» **What to produce**:
After counting the lines below that contain "field", reply with that number alone.

(Source records)
+++
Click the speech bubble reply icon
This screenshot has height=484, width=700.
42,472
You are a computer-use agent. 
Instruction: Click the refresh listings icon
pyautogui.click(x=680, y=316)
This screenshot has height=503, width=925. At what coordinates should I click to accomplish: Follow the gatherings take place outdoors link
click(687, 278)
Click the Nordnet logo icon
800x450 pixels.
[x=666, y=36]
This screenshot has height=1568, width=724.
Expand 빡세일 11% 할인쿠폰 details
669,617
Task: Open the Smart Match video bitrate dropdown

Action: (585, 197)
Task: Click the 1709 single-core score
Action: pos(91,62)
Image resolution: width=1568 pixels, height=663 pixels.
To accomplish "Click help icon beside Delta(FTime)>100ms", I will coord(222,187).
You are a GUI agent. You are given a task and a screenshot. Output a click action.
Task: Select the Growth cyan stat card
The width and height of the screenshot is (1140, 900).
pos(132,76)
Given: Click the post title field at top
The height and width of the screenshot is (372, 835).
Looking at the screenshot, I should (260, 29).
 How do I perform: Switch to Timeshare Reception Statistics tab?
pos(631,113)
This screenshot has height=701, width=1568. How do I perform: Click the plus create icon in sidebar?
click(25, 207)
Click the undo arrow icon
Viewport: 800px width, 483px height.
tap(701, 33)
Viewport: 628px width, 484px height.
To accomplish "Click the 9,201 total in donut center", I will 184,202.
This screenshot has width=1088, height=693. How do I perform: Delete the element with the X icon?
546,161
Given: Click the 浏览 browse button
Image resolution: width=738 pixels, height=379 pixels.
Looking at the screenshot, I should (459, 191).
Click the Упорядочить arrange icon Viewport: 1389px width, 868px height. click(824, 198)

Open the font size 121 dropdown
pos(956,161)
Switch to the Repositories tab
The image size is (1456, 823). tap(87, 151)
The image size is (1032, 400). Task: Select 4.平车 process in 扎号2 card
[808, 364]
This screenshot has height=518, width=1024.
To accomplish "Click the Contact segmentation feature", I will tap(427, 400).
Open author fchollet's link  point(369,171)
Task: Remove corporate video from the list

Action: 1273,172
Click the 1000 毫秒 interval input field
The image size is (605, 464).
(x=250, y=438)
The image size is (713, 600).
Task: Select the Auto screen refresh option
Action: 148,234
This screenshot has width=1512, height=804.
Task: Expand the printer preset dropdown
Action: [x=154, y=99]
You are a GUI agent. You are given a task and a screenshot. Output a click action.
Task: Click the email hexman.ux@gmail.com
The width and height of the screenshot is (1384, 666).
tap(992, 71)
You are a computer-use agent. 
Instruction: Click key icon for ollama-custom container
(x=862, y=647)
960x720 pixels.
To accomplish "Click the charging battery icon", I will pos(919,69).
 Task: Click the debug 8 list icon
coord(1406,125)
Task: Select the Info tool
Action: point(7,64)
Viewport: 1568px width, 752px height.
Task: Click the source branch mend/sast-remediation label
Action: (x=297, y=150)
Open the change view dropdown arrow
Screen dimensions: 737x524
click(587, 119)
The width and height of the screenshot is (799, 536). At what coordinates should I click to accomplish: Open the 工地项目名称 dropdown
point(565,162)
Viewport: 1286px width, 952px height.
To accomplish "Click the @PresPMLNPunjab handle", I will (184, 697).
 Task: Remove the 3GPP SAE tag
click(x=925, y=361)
+++
» **Problem solution**:
2